Koko and her team continue to travel the world, making investments in tech companies and kidnapping the scientist Elena Baburin. Bookman meets her at Dulles through Hinoki, and he warns her not to “enter then enclave”, but from Miami she travels to Cuba, to extract the extralegally-held quantum physicist Leila Ibrahim Faisa, AKA Rabbitfoot. Bookman’s underlines believe all of Koko’s actions point towards the development of a quantum computer, which would make all present supercomputers – including those that guide missiles – obsolete. At Fort Meade, MD, Chief Plame of the Special Collections Service is deploying SEAL Team 9 to foil Koko’s plans to capture Rabbitfoot from Camp No in Guantanamo.

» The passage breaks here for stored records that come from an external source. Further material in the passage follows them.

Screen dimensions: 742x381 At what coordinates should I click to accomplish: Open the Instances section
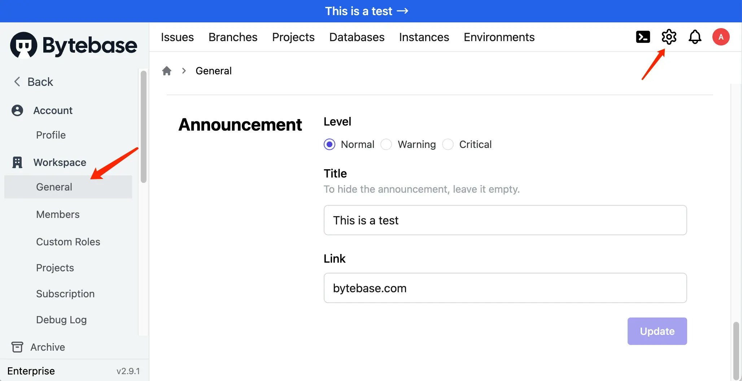[424, 37]
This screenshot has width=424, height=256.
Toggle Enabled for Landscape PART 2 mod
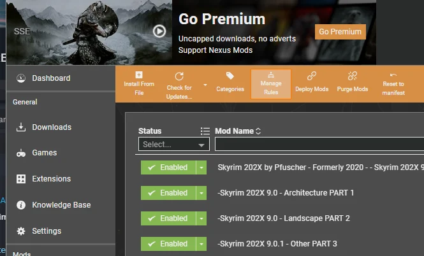click(x=168, y=218)
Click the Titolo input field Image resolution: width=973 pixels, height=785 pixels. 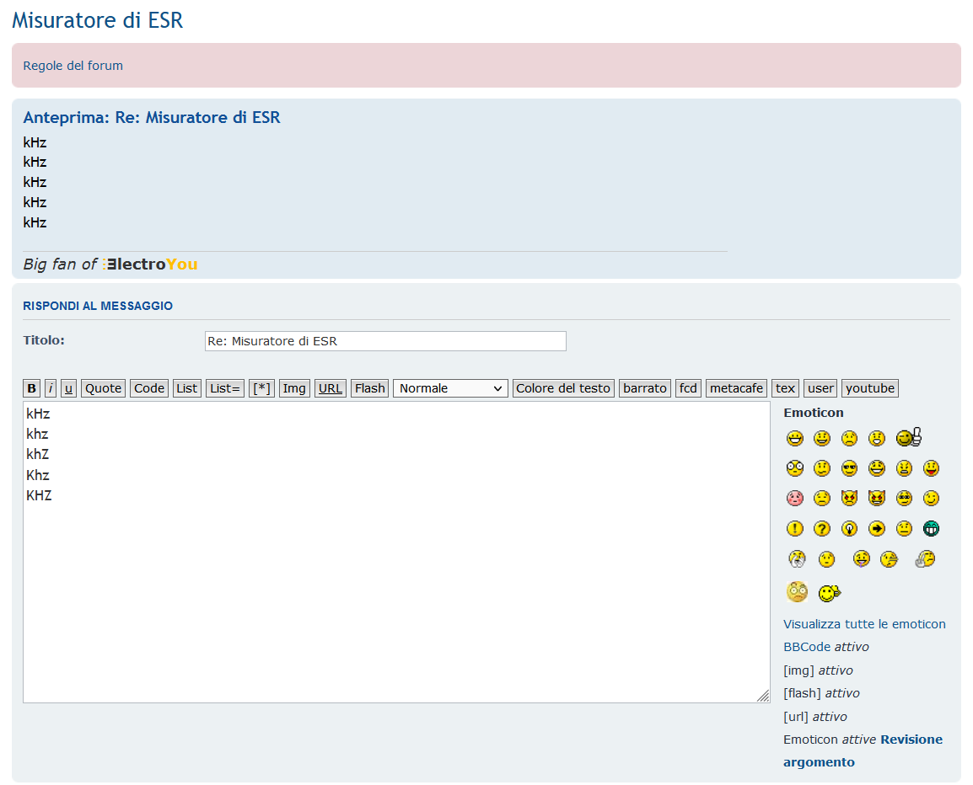click(385, 341)
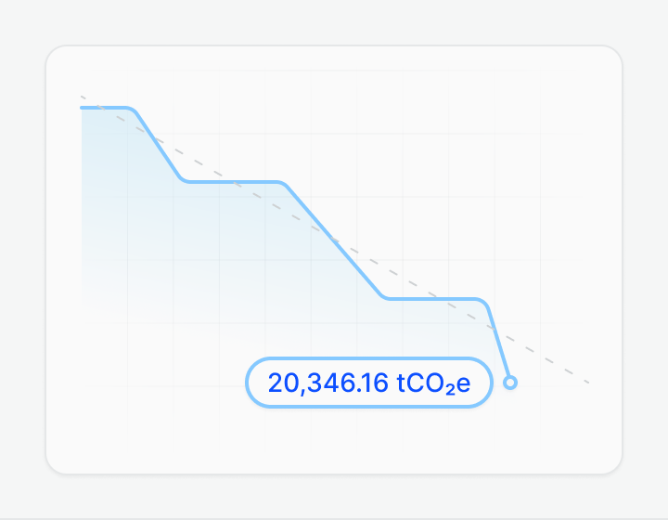This screenshot has width=668, height=520.
Task: Click the dashed trend line's lower-right end
Action: tap(586, 382)
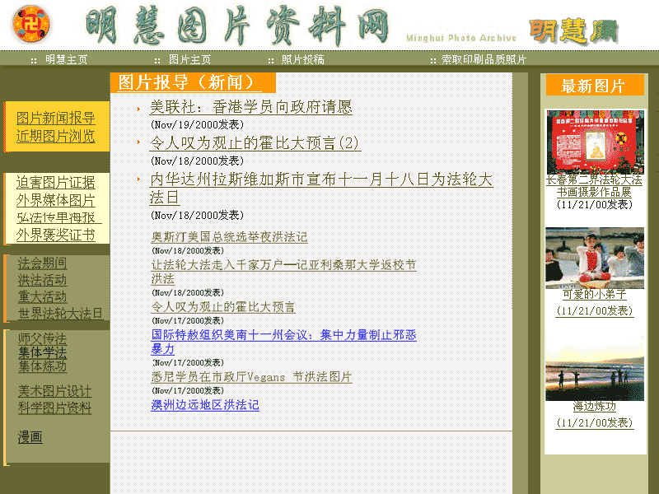Open the 海边炼功 sunset thumbnail

pos(594,368)
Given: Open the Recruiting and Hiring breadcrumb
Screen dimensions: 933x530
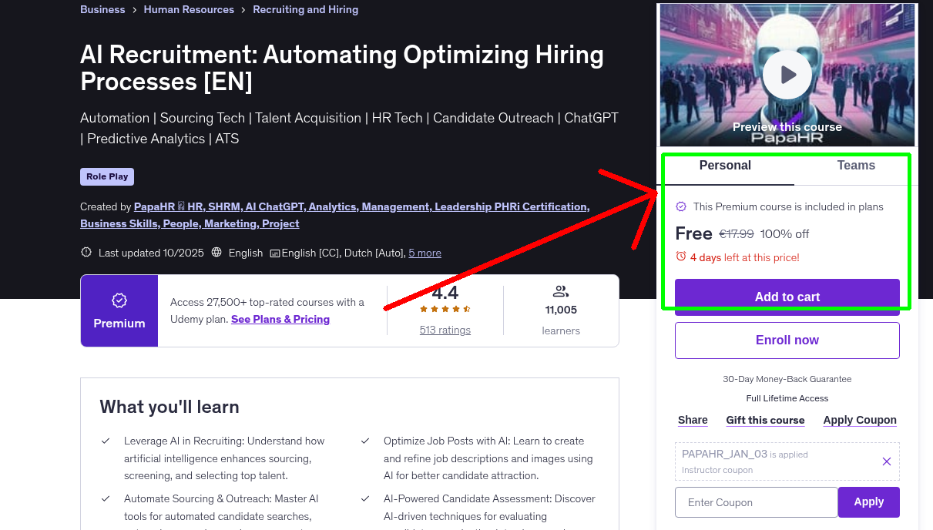Looking at the screenshot, I should (305, 9).
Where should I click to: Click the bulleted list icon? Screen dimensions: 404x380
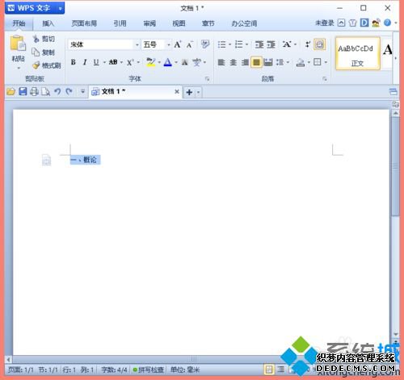pos(221,44)
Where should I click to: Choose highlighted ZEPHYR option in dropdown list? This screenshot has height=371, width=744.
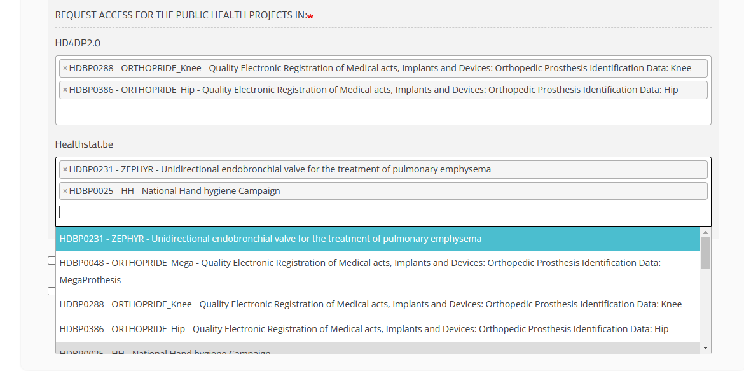[270, 239]
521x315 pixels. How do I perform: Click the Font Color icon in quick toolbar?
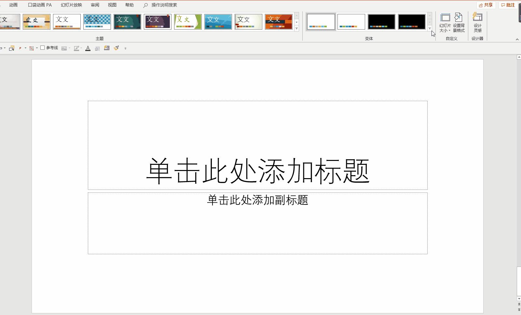[88, 48]
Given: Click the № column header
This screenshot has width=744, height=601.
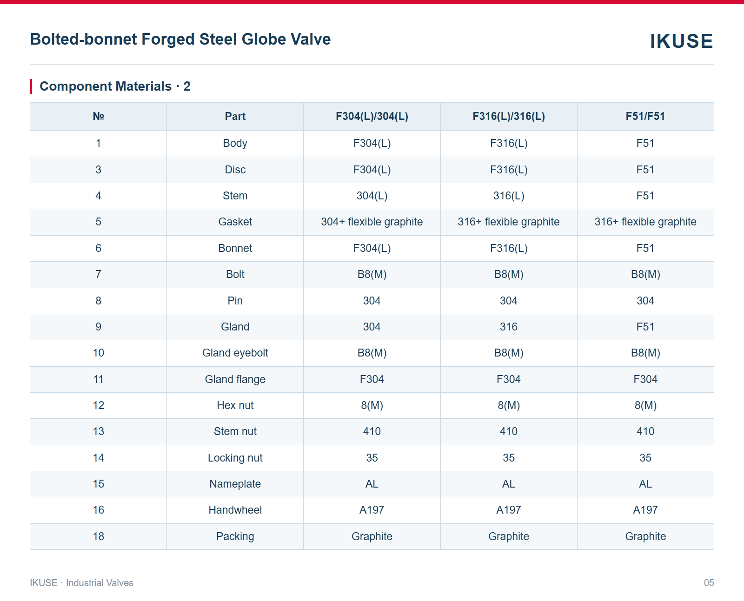Looking at the screenshot, I should [99, 116].
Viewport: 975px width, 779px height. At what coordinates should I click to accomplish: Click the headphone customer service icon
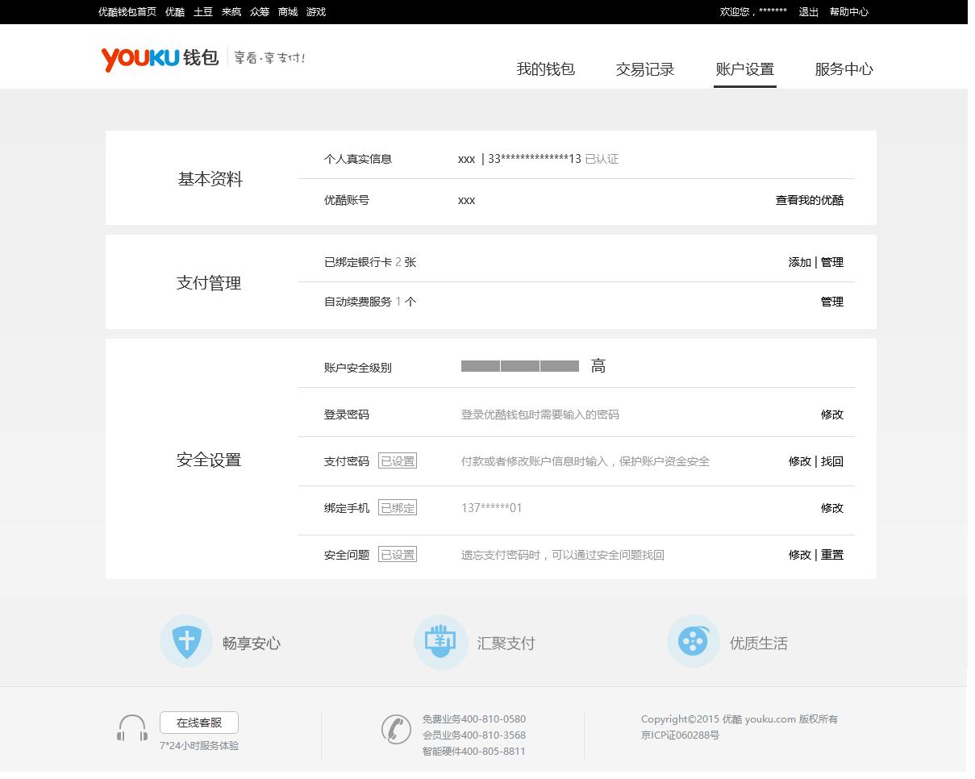click(x=132, y=727)
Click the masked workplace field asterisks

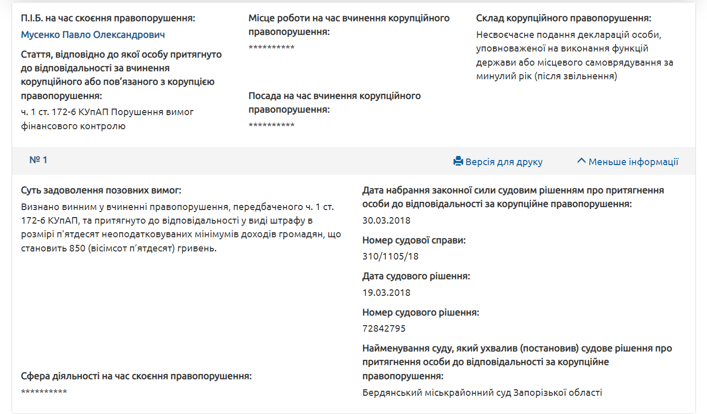pos(271,48)
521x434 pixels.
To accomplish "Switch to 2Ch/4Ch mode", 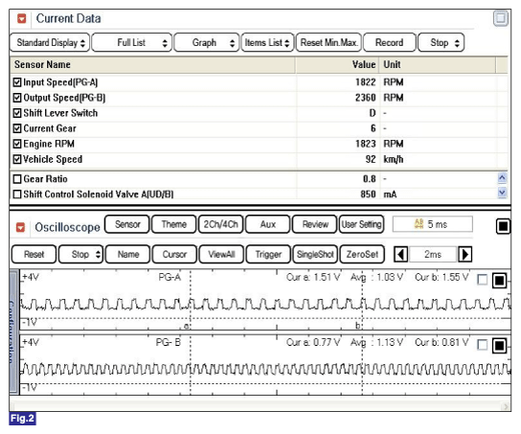I will coord(220,224).
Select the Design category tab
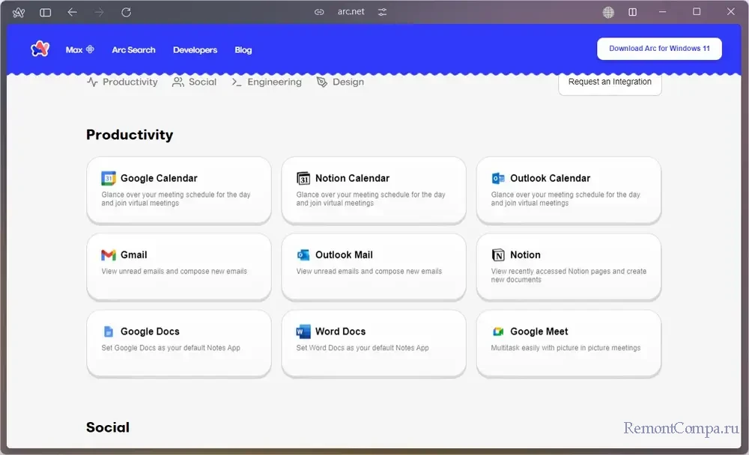Screen dimensions: 749x455 coord(340,82)
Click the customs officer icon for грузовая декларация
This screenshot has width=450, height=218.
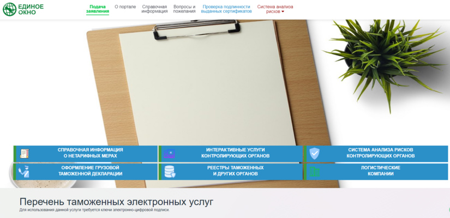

As we suspected, there’s far more to Koko and Dr. Miami’s plans than Hek-GG. Hek-GG is just the tip of the iceberg, and even Koko’s brother and father Floyd don’t know exactly what lies beneath the surface. The CIA can hazard an educated guess, though: Koko and Miami’s goal is nothing less than total domination of the digital world. If they succeed in building a quantum computer, stupidly faster than anything else in existence, they could rule a decent chunk of the world. This is supervillain stuff, but we’ve been invested in Koko and her team for so long, we’re firmly on her side even if they’re the bad guys.

Koko is also bored with the current order of things. She wants to shake things up, open the gates to a New World (the title of this arc). This episode was more getting ducks in a row and fortifying her team’s confidence and trust in her. And while they have supervillain plans well in the works, if they don’t have their bodyguards watching their backs and guarding them when they sleep, all of this could go out like a candle in the wind. Just one bullet – out of the millions upon millions of pieces of ordinance – could end Koko’s plans. She’s crossed Bookman and ignored his warnings. Now that she’s peeking out of the shadows, it’s open season.